In anger and disbelief, the Ethiopian Prime Minister Meles Zenawi protested: “While Egypt is taking the Nile water to transform the Sahara Desert into something green, we in Ethiopia—who are the source of 85% of that water—are denied the possibility of using it to feed ourselves.” He then began plans for the Grand Renaissance Dam.

As researchers in the field underscore that upriver countries have the most power when negotiating water rights. However, possessing the headwater of the Blue Nile water does not entitle Ethiopia an exclusive ownership over the Nile Water. Thus, Ethiopia’s daily mantra has been fair and equitable utilization of the Nile Water resource. This is not a diplomatic catch phrase of our politicians. You go and ask every man on the street, he would tell you in simple and plain words about fairness and equitable utilization of water.  This is the basic orientation our foreign policy.

The Nile Water was assumed to be the most dangerous resource. Now things are beginning to change and we see very encouraging development in the Nile basin. The Nile Basin initiative (NBI) has gone a great length in breaking some of the psycho-political hurdles surrounding the basin. Now we began to realize that the Nile offers great potential to all concerned.

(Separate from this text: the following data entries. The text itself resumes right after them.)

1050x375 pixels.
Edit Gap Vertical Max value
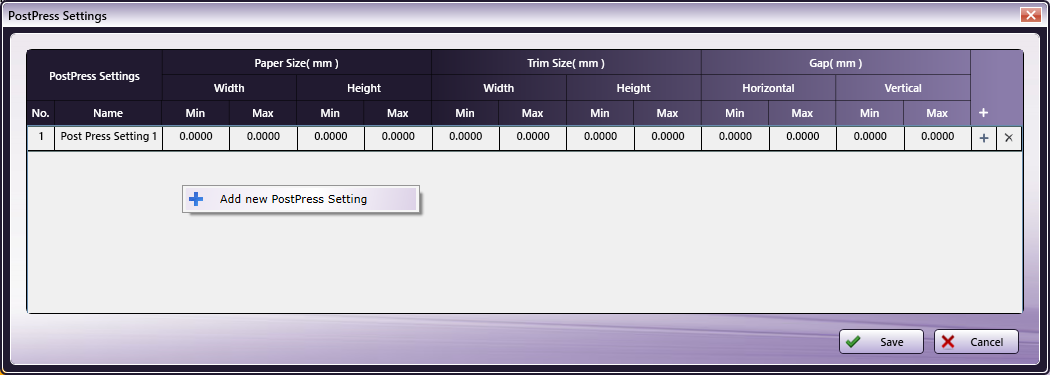point(938,138)
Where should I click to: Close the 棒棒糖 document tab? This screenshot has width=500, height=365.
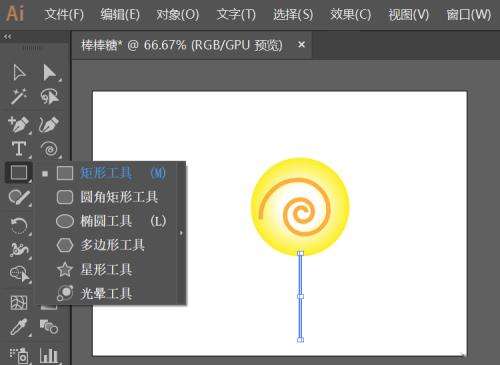pyautogui.click(x=301, y=44)
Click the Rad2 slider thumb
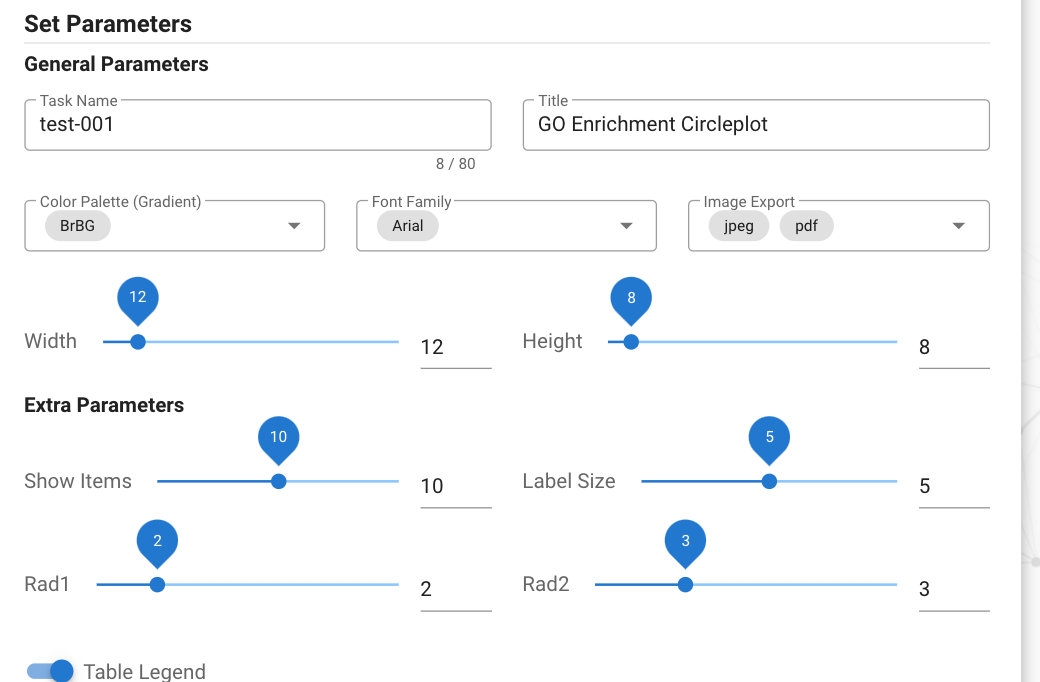This screenshot has height=682, width=1040. click(685, 585)
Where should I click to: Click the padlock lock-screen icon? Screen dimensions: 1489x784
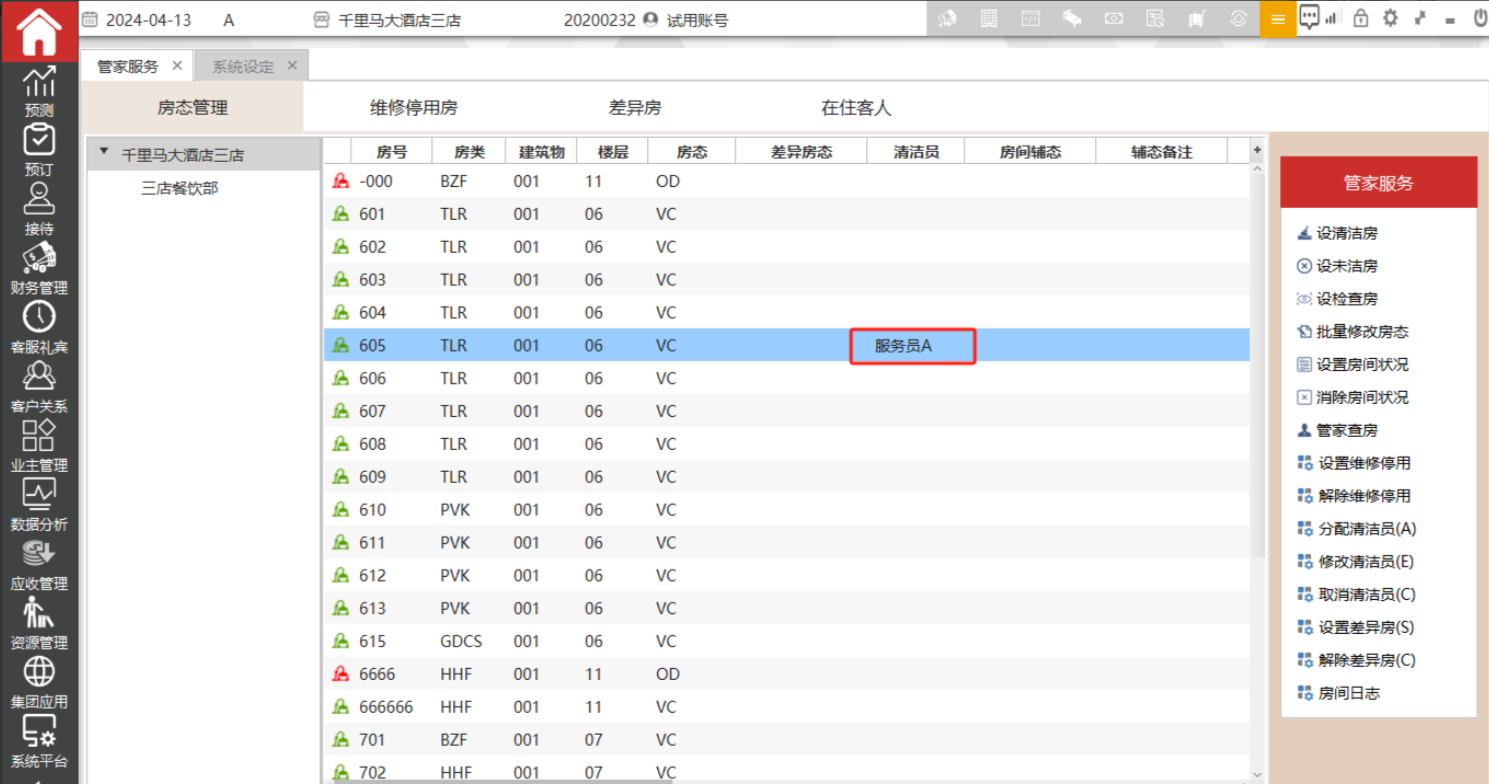click(x=1360, y=19)
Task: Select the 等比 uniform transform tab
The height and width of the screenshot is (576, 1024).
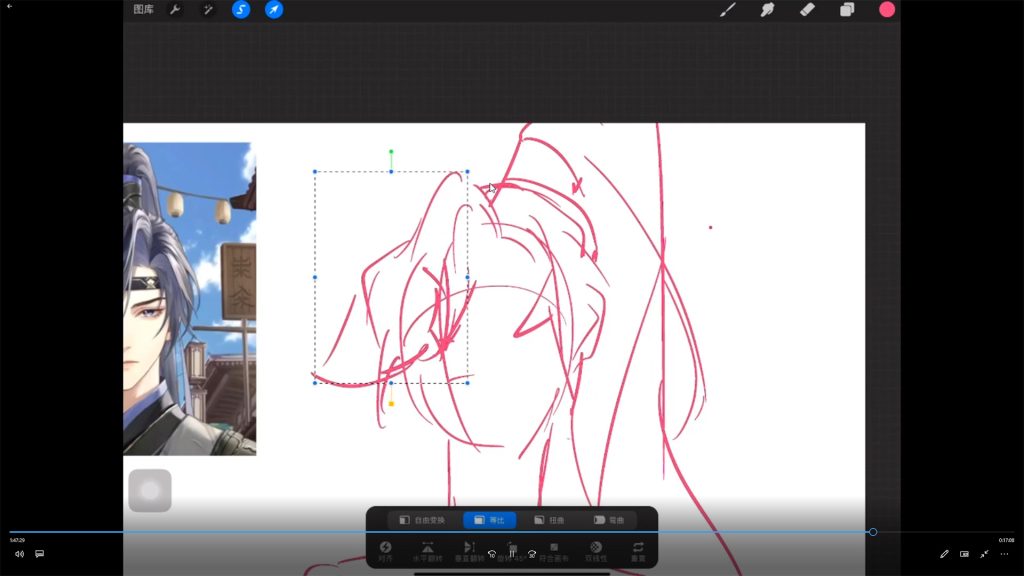Action: [489, 520]
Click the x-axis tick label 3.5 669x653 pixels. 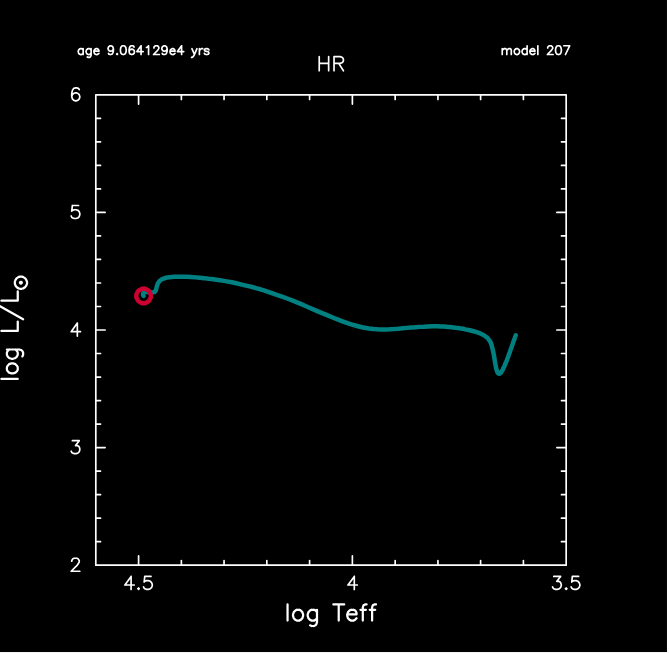565,583
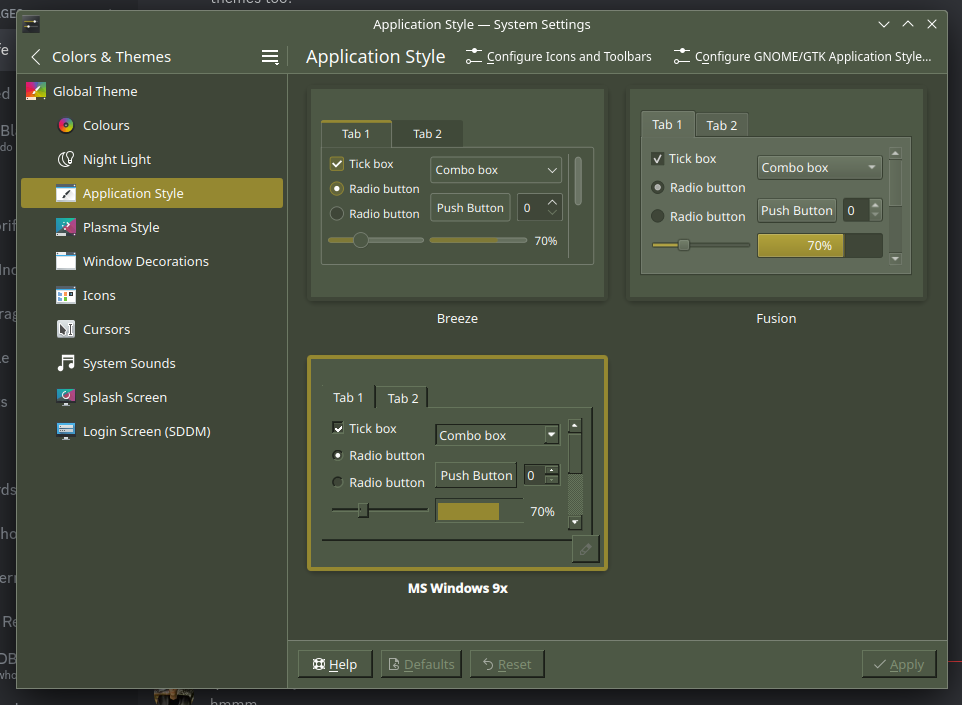Toggle the Tick box in Fusion preview

coord(657,159)
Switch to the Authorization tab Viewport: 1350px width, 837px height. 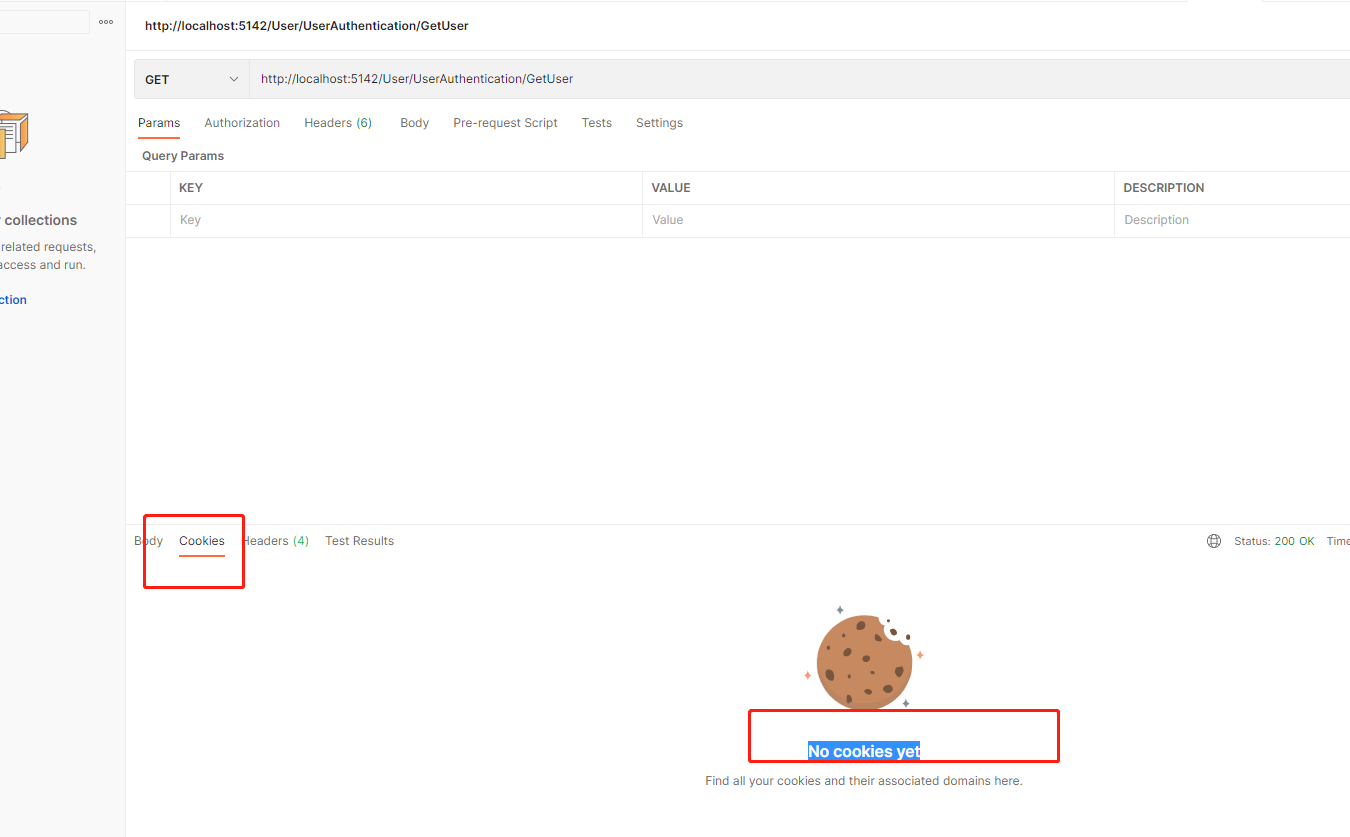[x=241, y=122]
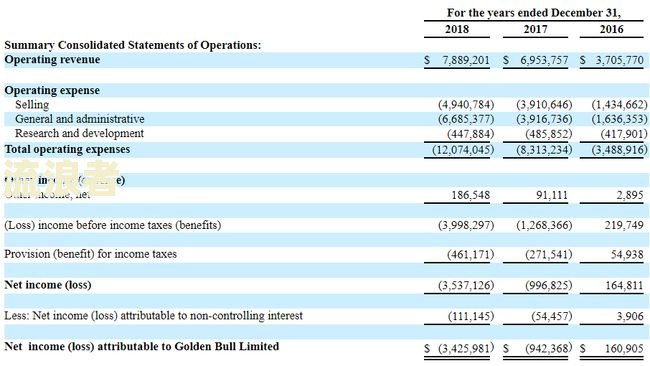Click 2017 operating revenue value 6,953,757
650x366 pixels.
click(x=544, y=61)
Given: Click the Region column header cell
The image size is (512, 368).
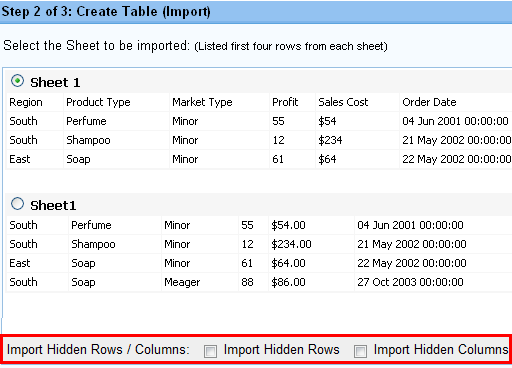Looking at the screenshot, I should tap(35, 102).
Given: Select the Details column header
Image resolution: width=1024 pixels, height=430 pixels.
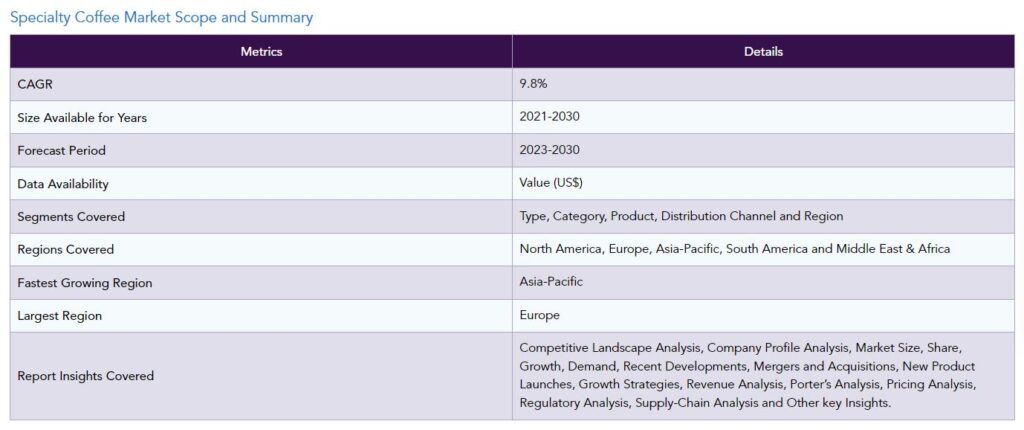Looking at the screenshot, I should pyautogui.click(x=763, y=52).
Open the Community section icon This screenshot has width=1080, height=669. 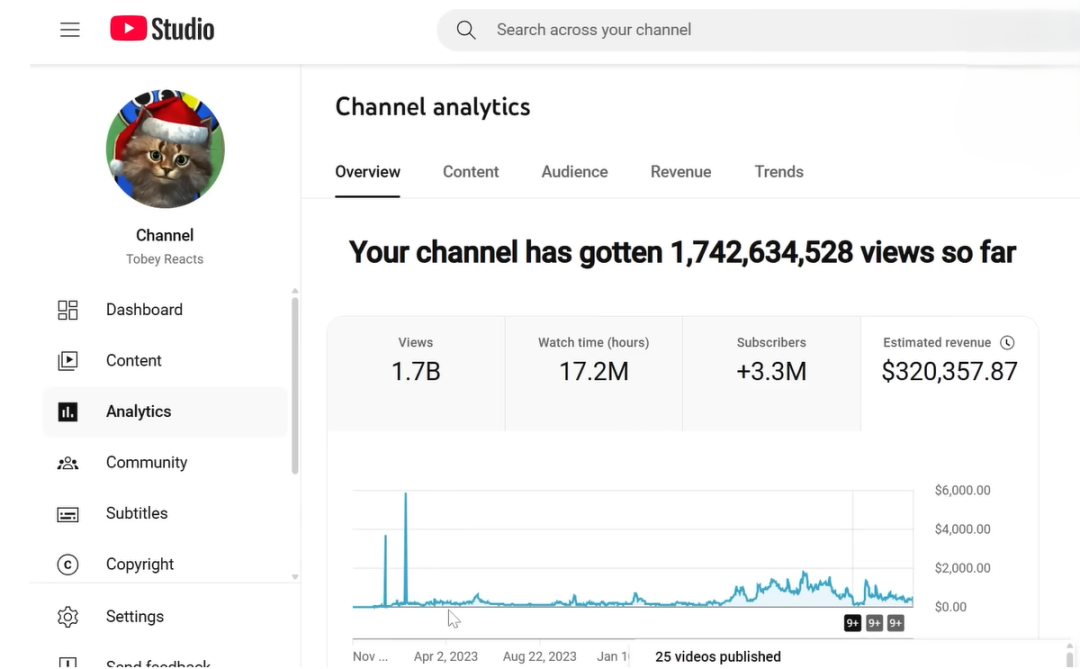click(x=68, y=462)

We can even envisage the possibility of having a ground scheme of regional water development plan that would take in to account or incorporate the political realities of the region that will help them to work out a plan and remain to engage in constructive dialogue. As such, water would lead to the direction of conflict resolution that has regional magnitude.

One of the notable implications one could draw from this fact is that what has been a key source of conflict in the region is witnessed to be an element that forge a strong economic interdependence for the sub-region. What is underscored in this process is that even the age-old animosity and mistrust and the interstate rivalry that characterize the Ethio-Egypt relation has undergone a most significance transformation that would open up a venue for a warm friendship between the two countries.

Egypt and Sudan are understandably concerned about Ethiopia’s Grand Dam Project over the Nile waters. The Nile is essential for the entire people who live in the basin. Without the Nile water, there would have been no food, no people, no state, and no monuments in Sudan and Egypt. Therefore Ethiopia proposed to undertake study on social and environmental impact the GERD. Dr Seleshi stressed the need for cooperation in the filling and operation of the dam as one of the 10 principles the three countries agreed on in March 2015 in Khartoum.

“If we focus on the actual pros and cons of GERD, without linking to other complicated issues around Nile discourse, the issue we have would be simpler and I urge you to focus on the pending, but most important issues,” Dr Seleshi said. 

The ministers on Tuesday visited the dam’s construction site and were on Wednesday to hold closed-door discussions over the filling and operation of the GERD, the most controversial of the issues. We are in fact making progress and this is mainly the fruit of Ethiopia’s diplomacy.